EXERCISE MATERIALS:
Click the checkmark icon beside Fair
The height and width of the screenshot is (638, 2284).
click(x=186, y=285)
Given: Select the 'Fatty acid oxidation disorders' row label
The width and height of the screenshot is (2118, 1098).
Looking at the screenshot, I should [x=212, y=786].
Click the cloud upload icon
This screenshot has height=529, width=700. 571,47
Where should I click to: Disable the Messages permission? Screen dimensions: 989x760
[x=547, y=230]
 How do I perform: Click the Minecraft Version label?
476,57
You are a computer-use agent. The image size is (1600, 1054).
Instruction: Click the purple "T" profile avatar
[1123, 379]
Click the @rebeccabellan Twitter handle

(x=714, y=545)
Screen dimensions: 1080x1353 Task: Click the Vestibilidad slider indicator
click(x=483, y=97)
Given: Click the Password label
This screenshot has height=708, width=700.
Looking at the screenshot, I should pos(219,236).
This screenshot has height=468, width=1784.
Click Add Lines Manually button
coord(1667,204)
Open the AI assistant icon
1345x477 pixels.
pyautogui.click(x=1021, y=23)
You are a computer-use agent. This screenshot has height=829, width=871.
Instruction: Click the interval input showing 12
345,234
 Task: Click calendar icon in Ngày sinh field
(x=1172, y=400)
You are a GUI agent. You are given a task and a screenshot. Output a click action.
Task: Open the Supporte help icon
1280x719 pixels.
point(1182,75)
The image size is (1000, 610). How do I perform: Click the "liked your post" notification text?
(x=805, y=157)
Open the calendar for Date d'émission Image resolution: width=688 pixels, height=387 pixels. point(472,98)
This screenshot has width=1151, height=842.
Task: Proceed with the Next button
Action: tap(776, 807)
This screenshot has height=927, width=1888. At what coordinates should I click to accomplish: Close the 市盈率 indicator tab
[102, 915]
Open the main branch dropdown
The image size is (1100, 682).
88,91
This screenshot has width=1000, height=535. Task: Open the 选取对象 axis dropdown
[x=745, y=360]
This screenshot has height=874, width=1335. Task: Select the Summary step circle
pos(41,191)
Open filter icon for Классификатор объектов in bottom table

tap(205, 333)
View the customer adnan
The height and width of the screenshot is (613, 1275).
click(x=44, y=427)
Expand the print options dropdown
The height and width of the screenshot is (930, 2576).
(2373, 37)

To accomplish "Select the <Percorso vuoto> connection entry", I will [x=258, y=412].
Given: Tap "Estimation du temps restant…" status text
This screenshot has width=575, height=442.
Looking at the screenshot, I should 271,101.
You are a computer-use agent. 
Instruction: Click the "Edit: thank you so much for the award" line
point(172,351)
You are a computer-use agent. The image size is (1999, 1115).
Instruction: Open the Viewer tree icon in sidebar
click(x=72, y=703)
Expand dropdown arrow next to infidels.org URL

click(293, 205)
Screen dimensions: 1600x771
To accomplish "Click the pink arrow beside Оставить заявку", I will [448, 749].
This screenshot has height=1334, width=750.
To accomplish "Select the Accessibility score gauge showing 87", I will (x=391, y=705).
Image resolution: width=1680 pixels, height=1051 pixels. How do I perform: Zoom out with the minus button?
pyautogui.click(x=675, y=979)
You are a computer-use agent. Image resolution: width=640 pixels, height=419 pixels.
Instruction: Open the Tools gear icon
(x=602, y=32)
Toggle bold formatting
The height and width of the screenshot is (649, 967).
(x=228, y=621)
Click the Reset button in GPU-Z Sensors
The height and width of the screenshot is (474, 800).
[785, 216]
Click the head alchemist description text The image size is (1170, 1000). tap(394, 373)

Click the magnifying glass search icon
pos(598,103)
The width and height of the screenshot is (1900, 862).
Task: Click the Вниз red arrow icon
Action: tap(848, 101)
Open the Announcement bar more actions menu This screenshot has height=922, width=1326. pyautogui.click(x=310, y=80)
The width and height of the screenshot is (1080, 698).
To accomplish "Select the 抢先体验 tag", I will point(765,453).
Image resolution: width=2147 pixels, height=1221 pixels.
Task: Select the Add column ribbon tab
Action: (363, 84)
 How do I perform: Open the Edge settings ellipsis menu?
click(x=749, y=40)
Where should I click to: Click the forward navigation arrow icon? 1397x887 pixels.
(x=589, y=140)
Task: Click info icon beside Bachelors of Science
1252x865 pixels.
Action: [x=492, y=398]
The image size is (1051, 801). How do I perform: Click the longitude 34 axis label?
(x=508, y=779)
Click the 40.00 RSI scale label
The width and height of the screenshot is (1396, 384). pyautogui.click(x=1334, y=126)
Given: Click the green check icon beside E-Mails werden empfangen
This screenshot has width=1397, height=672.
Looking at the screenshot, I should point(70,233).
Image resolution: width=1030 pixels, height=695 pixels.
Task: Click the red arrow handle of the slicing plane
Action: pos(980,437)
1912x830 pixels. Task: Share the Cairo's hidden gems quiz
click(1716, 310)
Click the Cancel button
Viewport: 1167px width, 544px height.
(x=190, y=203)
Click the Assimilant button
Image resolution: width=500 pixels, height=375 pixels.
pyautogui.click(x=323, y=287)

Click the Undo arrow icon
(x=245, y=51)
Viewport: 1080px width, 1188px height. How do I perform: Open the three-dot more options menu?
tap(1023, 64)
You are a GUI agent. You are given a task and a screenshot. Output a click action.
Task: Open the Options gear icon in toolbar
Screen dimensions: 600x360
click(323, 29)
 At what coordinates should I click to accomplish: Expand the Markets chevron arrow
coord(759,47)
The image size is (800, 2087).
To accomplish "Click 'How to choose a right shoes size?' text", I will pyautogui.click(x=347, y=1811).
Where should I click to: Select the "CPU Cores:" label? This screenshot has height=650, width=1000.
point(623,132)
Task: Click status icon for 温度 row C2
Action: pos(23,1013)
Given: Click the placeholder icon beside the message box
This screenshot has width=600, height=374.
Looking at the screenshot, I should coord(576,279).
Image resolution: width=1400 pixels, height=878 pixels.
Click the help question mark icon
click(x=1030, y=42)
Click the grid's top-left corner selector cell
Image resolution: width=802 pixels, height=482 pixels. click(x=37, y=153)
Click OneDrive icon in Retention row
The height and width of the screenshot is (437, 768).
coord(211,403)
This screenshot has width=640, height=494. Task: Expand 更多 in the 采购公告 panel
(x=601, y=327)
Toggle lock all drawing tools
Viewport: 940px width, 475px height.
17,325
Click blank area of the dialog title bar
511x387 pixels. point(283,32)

TASK GOAL: Could you set down exactly the lines above, from the one containing "Toggle lock all drawing tools" through the last, including both and nothing else?

RESULT:
Toggle lock all drawing tools
Viewport: 940px width, 475px height.
17,325
Click blank area of the dialog title bar
511x387 pixels. point(283,32)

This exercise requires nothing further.